Evolution explained by Nick D. Kim at Strange Matter
Instead we have three kinds of mind according to Temple Grandin, and a social and educational system set up to discriminate in favour of verbal minds. She’s also very clear about the idea of a spectrum, so there could be people at the extremes of all three kinds of mind, and the rest of us in the middle with plastic minds. We get shaped to develop verbal minds because of the primacy of verbal communication and the outcome is a population that develops verbal cognition to the detriment of other forms of thinking, and is unaware that it is doing so. Like she says, it’s natural to assume everyone thinks the way you do. The ability to digest milk is a relatively recent adaptation in humans, but it spread quickly. The advantages verbal cognition could mean that the modern mind is different to non-literate minds. It opens up whole minefield of educational policy that I’m completely unqualified to talk about. It also has implications for SETI because it seems we have been rubbish so far at recognising a different kind of mind in our own species.

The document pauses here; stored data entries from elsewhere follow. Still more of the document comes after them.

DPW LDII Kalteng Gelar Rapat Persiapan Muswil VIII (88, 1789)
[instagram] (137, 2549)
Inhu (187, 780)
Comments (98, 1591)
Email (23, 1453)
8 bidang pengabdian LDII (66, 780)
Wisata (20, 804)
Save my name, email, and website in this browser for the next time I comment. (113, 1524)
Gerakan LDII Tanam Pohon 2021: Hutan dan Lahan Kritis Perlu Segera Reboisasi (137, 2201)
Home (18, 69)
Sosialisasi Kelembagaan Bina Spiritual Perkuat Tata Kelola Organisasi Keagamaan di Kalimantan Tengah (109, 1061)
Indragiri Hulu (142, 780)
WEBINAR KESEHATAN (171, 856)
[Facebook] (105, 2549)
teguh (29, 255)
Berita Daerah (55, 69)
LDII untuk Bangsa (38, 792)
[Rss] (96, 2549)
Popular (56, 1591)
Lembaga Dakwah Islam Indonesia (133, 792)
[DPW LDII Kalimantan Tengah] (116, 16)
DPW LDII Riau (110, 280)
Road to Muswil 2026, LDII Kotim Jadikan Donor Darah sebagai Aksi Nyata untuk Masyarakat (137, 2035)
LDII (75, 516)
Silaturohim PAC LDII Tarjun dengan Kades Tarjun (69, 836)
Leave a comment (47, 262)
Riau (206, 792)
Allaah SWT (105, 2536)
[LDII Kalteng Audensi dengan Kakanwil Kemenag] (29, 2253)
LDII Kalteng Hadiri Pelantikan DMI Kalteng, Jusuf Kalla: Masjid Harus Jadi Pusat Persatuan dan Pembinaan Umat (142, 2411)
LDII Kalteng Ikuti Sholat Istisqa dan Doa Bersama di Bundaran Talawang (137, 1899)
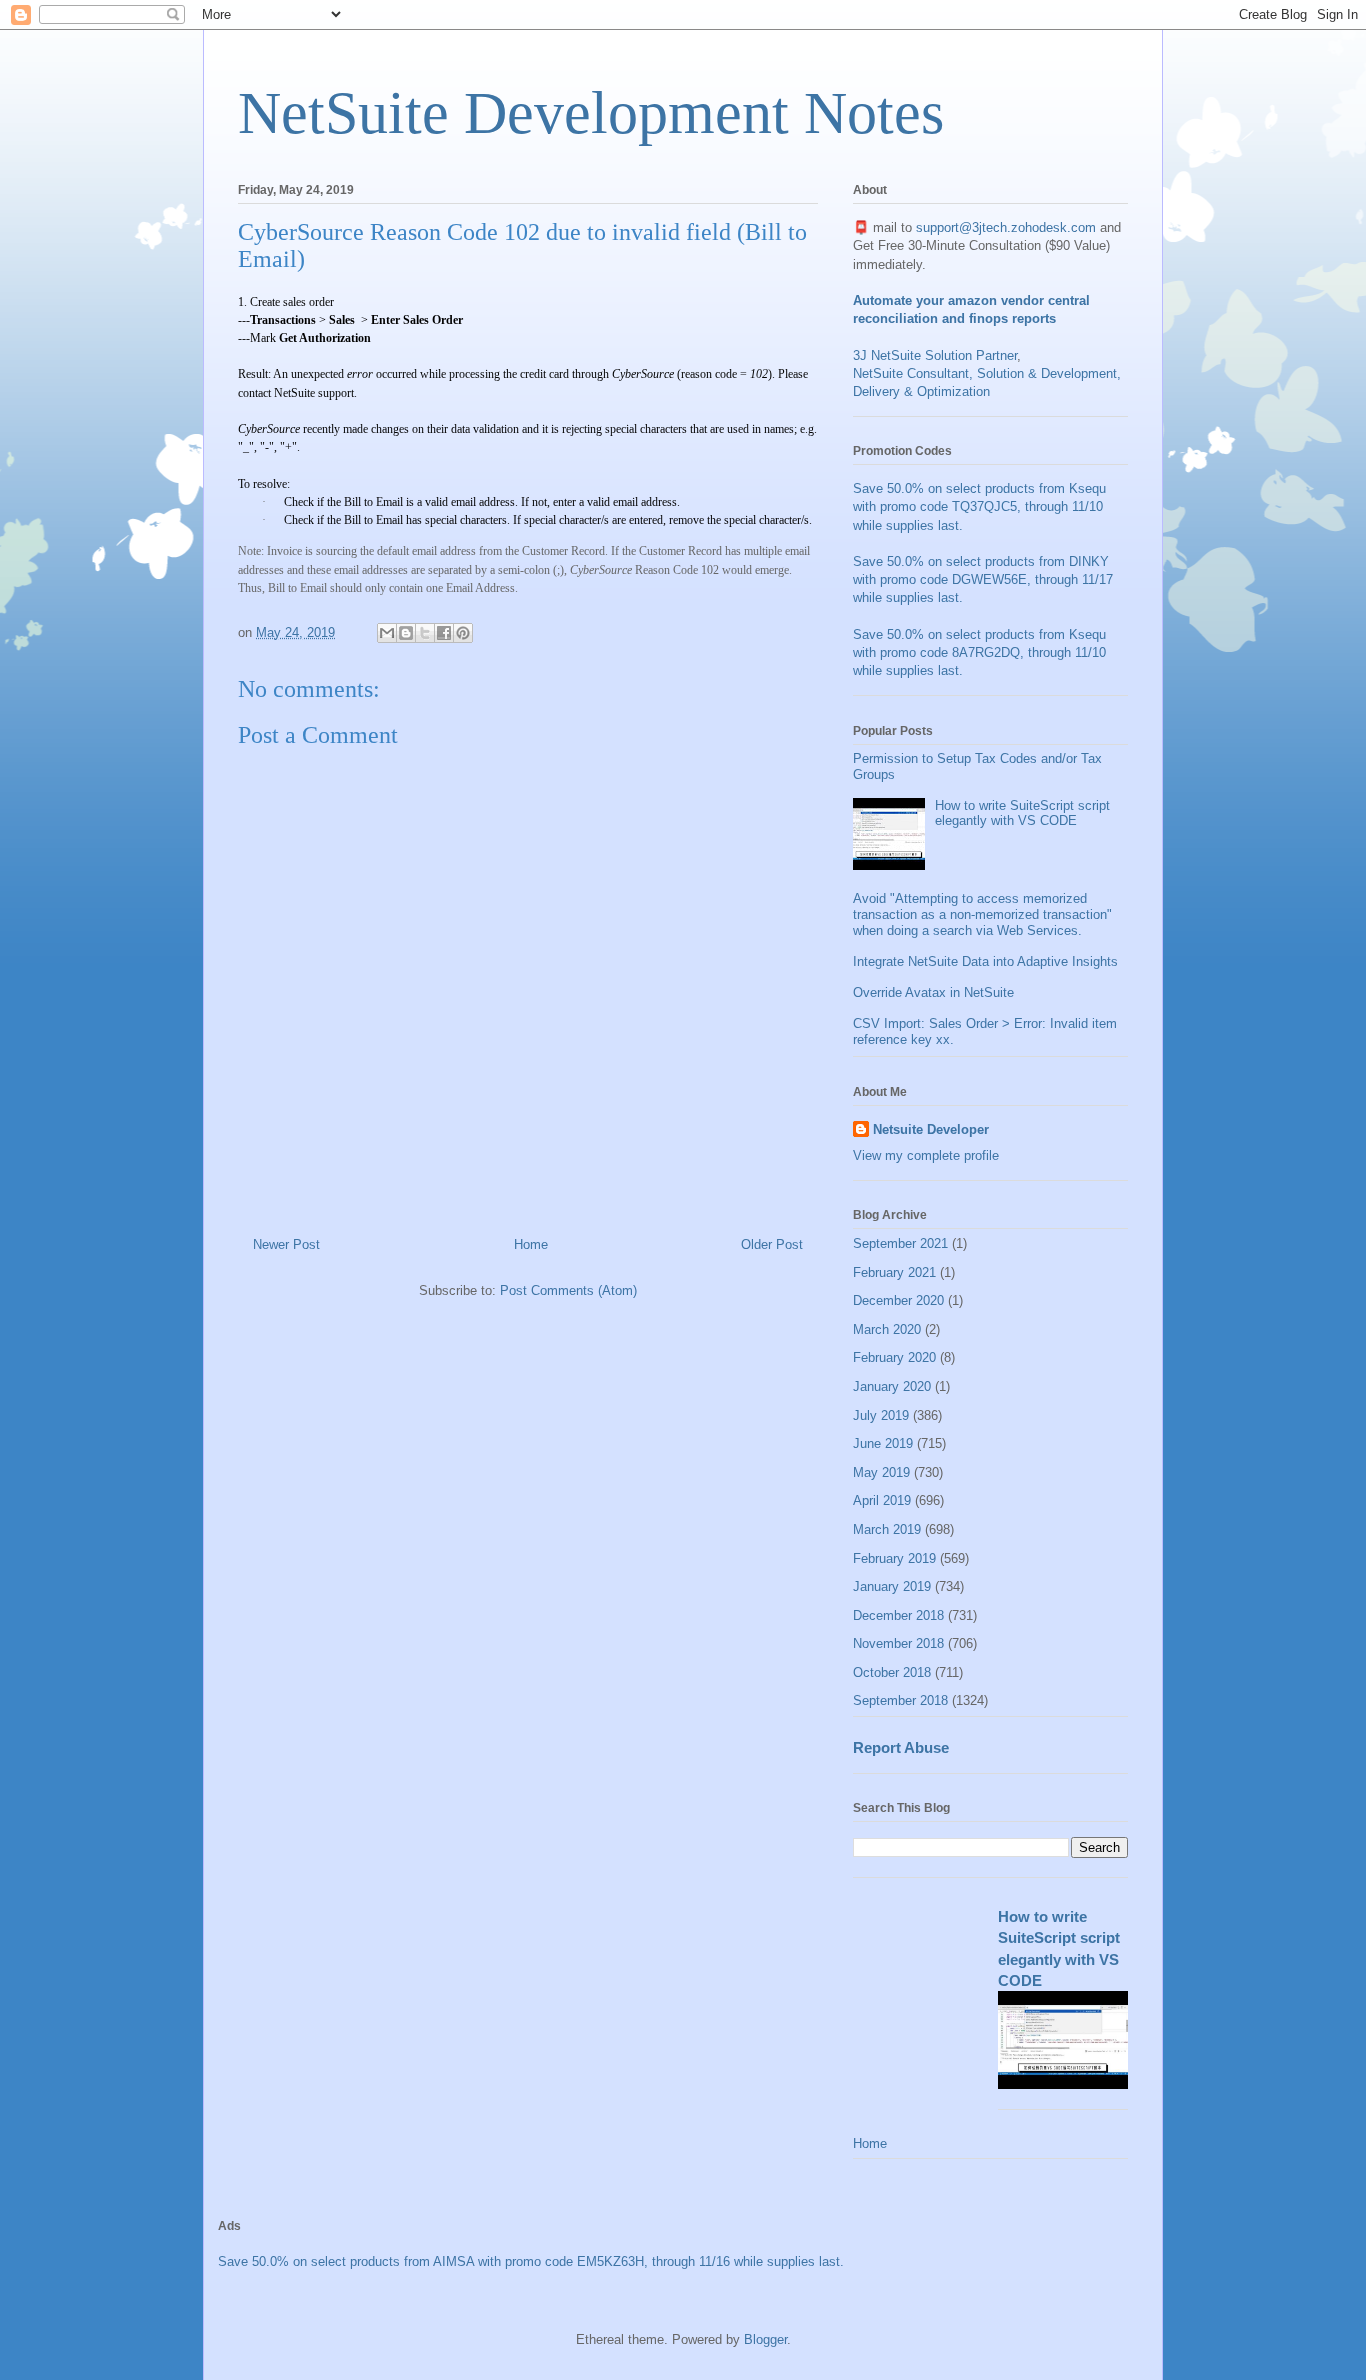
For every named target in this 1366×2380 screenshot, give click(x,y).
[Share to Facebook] (444, 633)
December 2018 (898, 1615)
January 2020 (892, 1386)
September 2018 (900, 1700)
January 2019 (892, 1586)
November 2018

The idea that autistic people might be more sensually aware than the average person doesn’t fit the stereotype, unless you think of cute savants. Nonetheless it makes a serious alternative cognitive model. A lot of what I’ve read in SETI is pretty inflexible. It’s still the default position that mathematics could be a universal language. It relies heavily on Platonic ideals in mathematics, and the question of whether or not you need a Plato for a Platonic philosophy. There is the question about the unreasonable effectiveness of mathematics. Sundar Sarukkai has debunked this (PDF) (in my opinion) by showing mathematics is a language. Everything in the universe can be described in English, but no one would say English is unreasonably effective. It’s possible that mathematics appears to work because of an inherent structure in our cognition and not a structure in the universe, a spandrel of a verbal mind. If that’s the case then mathematics is a sign of a kind of mind and we will need to radically rethink what we look for in intelligence to recognise intelligent extra-terrestrial life.
That’s why I think Temple Grandin has an important message for SETI, but equally she also has an important message for Earth. It’s a topic which should be of interest to anyone who’s planning to do some thinking in the future.